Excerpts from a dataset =

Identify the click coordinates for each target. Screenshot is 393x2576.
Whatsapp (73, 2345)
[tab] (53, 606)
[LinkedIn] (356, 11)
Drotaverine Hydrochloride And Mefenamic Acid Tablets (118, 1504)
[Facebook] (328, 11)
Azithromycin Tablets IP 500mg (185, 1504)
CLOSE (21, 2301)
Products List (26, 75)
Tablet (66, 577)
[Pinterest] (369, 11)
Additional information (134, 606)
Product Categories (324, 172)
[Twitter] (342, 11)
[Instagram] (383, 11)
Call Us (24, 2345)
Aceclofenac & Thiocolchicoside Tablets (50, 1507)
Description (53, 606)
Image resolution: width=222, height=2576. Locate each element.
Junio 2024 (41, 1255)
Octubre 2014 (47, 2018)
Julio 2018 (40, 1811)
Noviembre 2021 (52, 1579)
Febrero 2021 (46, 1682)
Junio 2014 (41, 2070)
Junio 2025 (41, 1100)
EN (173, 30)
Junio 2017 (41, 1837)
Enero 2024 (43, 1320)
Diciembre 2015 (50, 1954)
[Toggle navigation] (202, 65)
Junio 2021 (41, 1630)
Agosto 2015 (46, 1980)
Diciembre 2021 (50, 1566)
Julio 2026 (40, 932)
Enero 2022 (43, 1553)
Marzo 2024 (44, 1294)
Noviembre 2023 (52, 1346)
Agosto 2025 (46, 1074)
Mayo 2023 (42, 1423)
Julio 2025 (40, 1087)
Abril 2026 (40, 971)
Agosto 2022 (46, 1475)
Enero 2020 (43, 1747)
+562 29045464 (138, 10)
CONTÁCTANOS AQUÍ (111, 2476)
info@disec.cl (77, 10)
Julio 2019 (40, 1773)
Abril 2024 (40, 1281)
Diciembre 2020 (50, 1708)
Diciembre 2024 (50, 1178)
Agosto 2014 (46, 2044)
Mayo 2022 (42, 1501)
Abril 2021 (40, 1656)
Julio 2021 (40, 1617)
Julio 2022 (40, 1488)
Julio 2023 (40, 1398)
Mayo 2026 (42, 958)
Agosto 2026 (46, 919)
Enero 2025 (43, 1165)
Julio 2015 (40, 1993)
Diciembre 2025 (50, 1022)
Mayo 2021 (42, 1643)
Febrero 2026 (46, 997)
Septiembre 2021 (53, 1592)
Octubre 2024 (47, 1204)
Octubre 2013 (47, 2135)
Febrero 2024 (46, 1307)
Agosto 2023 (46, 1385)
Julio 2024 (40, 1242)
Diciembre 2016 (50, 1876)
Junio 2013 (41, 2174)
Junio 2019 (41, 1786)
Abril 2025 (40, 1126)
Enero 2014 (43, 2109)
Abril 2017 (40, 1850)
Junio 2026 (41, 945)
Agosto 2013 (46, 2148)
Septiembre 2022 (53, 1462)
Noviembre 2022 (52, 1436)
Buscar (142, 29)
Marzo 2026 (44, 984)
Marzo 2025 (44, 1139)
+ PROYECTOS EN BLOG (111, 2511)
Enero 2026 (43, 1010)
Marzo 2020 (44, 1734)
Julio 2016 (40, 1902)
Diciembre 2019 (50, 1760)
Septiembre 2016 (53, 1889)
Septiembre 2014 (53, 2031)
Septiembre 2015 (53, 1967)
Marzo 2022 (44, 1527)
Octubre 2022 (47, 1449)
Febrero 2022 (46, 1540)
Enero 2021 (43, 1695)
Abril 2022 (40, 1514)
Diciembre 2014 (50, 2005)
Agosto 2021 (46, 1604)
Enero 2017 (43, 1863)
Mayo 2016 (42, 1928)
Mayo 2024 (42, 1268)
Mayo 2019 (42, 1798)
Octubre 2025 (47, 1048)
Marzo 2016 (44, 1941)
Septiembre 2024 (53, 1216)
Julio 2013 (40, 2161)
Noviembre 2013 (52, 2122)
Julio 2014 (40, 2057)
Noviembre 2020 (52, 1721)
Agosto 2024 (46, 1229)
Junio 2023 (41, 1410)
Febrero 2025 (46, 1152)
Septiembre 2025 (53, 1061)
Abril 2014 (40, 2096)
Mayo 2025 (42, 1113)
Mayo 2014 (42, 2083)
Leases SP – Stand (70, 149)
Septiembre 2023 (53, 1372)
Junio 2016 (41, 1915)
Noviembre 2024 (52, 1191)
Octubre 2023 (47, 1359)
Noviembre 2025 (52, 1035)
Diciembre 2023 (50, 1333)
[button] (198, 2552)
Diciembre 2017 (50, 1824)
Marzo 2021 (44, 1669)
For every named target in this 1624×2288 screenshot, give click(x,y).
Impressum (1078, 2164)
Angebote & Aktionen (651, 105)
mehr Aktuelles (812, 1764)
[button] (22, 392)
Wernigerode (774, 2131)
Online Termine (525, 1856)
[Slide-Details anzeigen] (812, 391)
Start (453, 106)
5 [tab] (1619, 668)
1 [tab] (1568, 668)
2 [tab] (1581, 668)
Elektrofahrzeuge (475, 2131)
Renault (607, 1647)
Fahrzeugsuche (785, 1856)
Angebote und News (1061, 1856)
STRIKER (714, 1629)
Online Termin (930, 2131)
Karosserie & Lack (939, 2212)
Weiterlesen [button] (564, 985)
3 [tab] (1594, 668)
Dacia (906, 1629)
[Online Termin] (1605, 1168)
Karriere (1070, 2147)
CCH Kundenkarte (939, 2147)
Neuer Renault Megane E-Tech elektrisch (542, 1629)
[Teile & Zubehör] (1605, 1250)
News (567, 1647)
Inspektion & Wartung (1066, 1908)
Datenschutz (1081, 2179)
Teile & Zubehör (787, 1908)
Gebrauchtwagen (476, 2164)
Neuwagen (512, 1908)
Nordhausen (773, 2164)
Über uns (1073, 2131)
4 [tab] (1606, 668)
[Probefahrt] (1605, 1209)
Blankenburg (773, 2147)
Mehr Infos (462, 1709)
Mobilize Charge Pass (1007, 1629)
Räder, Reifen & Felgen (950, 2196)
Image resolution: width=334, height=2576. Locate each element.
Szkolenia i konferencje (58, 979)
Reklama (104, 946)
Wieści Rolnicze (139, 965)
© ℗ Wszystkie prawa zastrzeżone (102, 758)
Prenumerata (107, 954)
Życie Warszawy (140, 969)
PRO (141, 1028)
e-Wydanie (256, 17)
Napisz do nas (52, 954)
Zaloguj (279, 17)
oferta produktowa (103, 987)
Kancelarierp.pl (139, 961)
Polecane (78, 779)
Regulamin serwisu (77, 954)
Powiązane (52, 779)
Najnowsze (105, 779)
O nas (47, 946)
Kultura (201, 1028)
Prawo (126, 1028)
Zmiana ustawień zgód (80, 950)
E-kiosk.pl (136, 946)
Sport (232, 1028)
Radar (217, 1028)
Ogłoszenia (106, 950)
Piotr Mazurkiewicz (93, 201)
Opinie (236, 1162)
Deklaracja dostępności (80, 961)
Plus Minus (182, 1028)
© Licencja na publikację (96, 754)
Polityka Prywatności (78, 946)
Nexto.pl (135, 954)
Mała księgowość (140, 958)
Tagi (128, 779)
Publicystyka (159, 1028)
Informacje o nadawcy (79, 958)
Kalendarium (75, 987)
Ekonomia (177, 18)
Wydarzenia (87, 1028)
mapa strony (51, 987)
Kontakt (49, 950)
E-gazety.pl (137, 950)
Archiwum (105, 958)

YOUR TASK =
With "Image" as the search string, filter the records and return each line that has it.

ANSWER BOX =
Image resolution: width=222, height=2576. Locate each element.
Image resolution: width=334, height=2576. Locate each element.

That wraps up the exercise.